In the material below, find the line containing "Description [tab] (878, 597)" and the line containing "Gertrude Stein (569, 1699)", then reproduce exactly both of them and every line between, and nothing else.

Start of DATASET RECORDS

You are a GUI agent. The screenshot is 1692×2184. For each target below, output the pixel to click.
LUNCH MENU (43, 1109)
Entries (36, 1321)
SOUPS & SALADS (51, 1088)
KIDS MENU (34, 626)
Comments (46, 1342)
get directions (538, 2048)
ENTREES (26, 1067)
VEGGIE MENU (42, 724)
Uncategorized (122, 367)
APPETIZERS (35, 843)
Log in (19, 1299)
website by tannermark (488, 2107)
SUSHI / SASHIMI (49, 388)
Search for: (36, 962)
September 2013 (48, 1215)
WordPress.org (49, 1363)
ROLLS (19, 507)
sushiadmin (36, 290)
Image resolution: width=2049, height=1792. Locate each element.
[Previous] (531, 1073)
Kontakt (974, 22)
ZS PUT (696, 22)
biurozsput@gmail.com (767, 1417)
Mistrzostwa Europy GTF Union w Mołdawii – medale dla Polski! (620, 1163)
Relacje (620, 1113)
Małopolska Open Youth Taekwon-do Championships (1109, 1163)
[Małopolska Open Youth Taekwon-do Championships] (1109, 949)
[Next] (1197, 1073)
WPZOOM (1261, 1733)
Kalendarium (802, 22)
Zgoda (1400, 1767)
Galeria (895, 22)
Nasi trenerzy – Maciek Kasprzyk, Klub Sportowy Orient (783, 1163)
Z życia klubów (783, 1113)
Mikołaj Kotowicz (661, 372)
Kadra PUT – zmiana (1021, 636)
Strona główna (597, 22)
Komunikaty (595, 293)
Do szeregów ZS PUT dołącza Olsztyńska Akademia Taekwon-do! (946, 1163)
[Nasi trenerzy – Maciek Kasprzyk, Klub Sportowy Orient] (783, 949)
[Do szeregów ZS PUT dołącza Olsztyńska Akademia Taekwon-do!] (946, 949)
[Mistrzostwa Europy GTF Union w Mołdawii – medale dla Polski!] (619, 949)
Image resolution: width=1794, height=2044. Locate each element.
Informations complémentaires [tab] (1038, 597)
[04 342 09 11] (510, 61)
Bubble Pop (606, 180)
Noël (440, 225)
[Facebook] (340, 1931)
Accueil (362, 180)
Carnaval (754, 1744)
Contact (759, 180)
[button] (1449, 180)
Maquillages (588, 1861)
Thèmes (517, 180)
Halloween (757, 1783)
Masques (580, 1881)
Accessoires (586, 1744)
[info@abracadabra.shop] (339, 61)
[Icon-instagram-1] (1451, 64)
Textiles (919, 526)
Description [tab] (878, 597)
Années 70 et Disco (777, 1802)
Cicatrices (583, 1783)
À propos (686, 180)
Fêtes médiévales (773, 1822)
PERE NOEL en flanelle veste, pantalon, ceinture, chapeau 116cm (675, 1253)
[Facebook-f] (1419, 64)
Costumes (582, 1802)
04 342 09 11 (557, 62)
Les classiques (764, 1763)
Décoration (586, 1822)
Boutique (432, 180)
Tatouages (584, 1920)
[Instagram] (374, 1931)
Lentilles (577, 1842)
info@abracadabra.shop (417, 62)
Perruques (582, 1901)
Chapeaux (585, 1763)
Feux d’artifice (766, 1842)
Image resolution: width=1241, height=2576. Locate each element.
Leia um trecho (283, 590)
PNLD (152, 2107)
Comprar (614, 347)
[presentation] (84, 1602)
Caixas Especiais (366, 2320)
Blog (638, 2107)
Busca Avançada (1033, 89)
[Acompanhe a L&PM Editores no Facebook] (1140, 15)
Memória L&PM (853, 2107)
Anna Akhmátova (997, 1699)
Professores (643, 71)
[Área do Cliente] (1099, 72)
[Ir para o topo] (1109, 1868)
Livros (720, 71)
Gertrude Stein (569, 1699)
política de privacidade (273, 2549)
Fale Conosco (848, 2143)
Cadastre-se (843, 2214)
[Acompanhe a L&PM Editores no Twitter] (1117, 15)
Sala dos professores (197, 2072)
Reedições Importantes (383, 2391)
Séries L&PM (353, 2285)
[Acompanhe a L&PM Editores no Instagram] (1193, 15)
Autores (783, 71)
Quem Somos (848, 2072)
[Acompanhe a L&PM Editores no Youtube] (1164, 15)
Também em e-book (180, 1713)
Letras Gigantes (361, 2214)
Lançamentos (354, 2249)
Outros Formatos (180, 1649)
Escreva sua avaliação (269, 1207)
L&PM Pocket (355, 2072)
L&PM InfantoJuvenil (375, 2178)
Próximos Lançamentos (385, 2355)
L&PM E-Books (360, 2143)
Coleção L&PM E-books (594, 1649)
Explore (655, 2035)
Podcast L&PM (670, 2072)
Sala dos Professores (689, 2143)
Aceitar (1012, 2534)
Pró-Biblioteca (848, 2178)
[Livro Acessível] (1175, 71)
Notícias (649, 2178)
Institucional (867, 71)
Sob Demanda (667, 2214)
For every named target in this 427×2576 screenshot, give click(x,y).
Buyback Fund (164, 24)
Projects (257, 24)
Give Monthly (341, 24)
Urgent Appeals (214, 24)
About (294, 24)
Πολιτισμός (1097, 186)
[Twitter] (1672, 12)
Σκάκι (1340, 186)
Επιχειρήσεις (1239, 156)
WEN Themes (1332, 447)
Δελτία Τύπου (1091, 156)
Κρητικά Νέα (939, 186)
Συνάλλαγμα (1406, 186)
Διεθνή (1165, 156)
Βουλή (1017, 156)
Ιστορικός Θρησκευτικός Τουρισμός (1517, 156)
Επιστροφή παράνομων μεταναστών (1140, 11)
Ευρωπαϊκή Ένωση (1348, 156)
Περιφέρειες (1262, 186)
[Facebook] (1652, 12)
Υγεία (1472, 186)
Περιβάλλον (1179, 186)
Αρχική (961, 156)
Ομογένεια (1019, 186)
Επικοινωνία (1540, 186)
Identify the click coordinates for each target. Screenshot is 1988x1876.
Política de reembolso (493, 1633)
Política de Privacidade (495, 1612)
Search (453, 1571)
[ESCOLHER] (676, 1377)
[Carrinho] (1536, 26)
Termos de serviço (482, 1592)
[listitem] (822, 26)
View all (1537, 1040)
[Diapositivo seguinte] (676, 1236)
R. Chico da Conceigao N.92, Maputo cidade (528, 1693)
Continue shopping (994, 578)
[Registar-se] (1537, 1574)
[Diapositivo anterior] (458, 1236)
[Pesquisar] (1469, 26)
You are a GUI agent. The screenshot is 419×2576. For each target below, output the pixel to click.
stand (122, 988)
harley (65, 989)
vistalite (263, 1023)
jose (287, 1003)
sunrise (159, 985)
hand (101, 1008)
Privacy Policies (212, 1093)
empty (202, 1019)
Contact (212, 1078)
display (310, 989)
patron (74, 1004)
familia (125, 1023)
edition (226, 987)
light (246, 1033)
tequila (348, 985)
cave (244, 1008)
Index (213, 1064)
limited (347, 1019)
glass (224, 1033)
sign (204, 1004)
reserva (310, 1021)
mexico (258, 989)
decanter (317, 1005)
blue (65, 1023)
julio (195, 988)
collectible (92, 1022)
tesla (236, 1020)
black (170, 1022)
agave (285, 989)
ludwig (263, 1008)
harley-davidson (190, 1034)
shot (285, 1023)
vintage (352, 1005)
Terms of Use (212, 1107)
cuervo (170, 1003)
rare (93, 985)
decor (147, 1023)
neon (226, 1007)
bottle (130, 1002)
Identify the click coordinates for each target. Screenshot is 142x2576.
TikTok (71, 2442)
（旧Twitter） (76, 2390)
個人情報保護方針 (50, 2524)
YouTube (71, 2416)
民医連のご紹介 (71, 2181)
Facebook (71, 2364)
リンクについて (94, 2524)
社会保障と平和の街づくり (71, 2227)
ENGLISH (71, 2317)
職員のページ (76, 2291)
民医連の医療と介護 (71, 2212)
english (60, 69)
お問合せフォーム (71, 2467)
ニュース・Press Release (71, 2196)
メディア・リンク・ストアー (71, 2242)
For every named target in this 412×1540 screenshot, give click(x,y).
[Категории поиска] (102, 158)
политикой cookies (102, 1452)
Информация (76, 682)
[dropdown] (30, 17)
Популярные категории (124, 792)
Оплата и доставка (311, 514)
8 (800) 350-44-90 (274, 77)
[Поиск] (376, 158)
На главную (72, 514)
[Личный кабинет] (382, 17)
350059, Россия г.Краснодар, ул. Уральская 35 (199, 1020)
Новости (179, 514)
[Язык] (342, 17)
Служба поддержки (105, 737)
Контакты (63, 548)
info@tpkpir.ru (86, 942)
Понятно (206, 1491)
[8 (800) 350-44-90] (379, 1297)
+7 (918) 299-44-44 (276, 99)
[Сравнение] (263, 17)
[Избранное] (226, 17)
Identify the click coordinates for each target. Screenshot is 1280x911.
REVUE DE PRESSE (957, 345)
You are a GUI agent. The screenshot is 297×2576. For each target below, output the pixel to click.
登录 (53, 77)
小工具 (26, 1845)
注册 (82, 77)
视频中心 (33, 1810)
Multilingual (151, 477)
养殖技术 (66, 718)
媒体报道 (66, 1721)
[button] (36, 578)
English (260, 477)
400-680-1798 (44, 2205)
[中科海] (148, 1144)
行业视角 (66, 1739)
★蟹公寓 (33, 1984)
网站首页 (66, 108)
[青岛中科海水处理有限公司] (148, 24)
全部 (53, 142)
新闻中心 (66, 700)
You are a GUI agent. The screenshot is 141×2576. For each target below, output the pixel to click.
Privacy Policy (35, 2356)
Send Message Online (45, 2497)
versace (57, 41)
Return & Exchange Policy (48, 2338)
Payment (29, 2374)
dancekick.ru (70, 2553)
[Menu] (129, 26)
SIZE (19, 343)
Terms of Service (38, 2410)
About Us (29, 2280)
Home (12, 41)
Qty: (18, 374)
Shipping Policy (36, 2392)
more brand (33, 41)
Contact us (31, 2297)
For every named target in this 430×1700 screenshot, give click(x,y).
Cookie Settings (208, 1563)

End of DATASET RECORDS

**PROBLEM SOLUTION**
Description [tab] (878, 597)
Années 70 et Disco (777, 1802)
Cicatrices (583, 1783)
À propos (686, 180)
Fêtes médiévales (773, 1822)
PERE NOEL en flanelle veste, pantalon, ceinture, chapeau 116cm (675, 1253)
[Facebook-f] (1419, 64)
Costumes (582, 1802)
04 342 09 11 (557, 62)
Les classiques (764, 1763)
Décoration (586, 1822)
Boutique (432, 180)
Tatouages (584, 1920)
[Instagram] (374, 1931)
Lentilles (577, 1842)
info@abracadabra.shop (417, 62)
Perruques (582, 1901)
Chapeaux (585, 1763)
Feux d’artifice (766, 1842)
Image resolution: width=1241, height=2576. Locate each element.
Leia um trecho (283, 590)
PNLD (152, 2107)
Comprar (614, 347)
[presentation] (84, 1602)
Caixas Especiais (366, 2320)
Blog (638, 2107)
Busca Avançada (1033, 89)
[Acompanhe a L&PM Editores no Facebook] (1140, 15)
Memória L&PM (853, 2107)
Anna Akhmátova (997, 1699)
Professores (643, 71)
[Área do Cliente] (1099, 72)
[Ir para o topo] (1109, 1868)
Livros (720, 71)
Gertrude Stein (569, 1699)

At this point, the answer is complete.